[Lines on target coordinates]
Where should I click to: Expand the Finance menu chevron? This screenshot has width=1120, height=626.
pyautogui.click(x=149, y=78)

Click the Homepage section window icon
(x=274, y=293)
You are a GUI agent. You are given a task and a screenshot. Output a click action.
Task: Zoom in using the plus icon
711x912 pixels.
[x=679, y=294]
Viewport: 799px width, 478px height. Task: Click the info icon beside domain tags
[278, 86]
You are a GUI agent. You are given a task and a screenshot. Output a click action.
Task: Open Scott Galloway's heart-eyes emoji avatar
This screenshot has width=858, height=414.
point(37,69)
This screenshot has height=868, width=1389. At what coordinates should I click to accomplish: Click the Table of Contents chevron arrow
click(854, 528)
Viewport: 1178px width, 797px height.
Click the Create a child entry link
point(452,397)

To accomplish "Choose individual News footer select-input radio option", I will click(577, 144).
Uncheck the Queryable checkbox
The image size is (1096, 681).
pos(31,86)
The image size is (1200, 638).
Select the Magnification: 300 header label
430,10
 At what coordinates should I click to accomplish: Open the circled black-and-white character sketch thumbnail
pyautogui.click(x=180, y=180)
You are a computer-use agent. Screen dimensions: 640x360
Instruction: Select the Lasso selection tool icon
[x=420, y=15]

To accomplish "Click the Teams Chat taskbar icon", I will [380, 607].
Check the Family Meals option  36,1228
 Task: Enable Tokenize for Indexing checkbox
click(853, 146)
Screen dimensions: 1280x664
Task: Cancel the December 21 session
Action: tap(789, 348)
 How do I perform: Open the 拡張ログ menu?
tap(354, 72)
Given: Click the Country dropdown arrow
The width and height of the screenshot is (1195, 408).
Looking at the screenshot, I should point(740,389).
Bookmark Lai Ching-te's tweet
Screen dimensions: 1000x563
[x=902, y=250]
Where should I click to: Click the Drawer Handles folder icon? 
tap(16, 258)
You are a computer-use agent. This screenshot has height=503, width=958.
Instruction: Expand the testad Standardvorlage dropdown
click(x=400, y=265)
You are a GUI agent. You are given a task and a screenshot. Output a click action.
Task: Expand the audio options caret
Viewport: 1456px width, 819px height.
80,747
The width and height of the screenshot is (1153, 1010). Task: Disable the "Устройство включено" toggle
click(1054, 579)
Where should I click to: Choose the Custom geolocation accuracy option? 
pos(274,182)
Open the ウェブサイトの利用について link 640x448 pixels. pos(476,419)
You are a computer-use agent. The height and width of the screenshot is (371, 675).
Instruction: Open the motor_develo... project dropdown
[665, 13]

§ YOUR TASK: Switch every "GUI agent" in the lines above to "screen agent" and keep everything else the same.

§ REPLY TO THE EXERCISE:
Where should I click to: Expand the Finance menu chevron? This screenshot has width=1120, height=626.
pyautogui.click(x=149, y=78)

Click the Homepage section window icon
(x=274, y=293)
You are a screen agent. You are given a task and a screenshot. Output a click action.
Task: Zoom in using the plus icon
711x912 pixels.
[x=679, y=294]
Viewport: 799px width, 478px height. Task: Click the info icon beside domain tags
[278, 86]
You are a screen agent. You are given a task and a screenshot. Output a click action.
Task: Open Scott Galloway's heart-eyes emoji avatar
This screenshot has width=858, height=414.
point(37,69)
This screenshot has height=868, width=1389. At what coordinates should I click to accomplish: Click the Table of Contents chevron arrow
click(854, 528)
Viewport: 1178px width, 797px height.
Click the Create a child entry link
point(452,397)

To accomplish "Choose individual News footer select-input radio option", I will click(577, 144).
Uncheck the Queryable checkbox
The image size is (1096, 681).
pos(31,86)
The image size is (1200, 638).
Select the Magnification: 300 header label
430,10
 At what coordinates should I click to accomplish: Open the circled black-and-white character sketch thumbnail
pyautogui.click(x=180, y=180)
You are a computer-use agent. Screen dimensions: 640x360
Instruction: Select the Lasso selection tool icon
[x=420, y=15]

To accomplish "Click the Teams Chat taskbar icon", I will [380, 607].
Check the Family Meals option  36,1228
 Task: Enable Tokenize for Indexing checkbox
click(853, 146)
Screen dimensions: 1280x664
Task: Cancel the December 21 session
Action: tap(789, 348)
 How do I perform: Open the 拡張ログ menu?
tap(354, 72)
Given: Click the Country dropdown arrow
The width and height of the screenshot is (1195, 408).
Looking at the screenshot, I should point(740,389).
Bookmark Lai Ching-te's tweet
Screen dimensions: 1000x563
[x=902, y=250]
Where should I click to: Click the Drawer Handles folder icon? 
tap(16, 258)
You are a computer-use agent. This screenshot has height=503, width=958.
Instruction: Expand the testad Standardvorlage dropdown
click(x=400, y=265)
You are a screen agent. You are given a task and a screenshot. Output a click action.
Task: Expand the audio options caret
Viewport: 1456px width, 819px height.
80,747
The width and height of the screenshot is (1153, 1010). Task: Disable the "Устройство включено" toggle
click(1054, 579)
Where should I click to: Choose the Custom geolocation accuracy option? 
pos(274,182)
Open the ウェブサイトの利用について link 640x448 pixels. pos(476,419)
You are a computer-use agent. The height and width of the screenshot is (371, 675).
Instruction: Open the motor_develo... project dropdown
[665, 13]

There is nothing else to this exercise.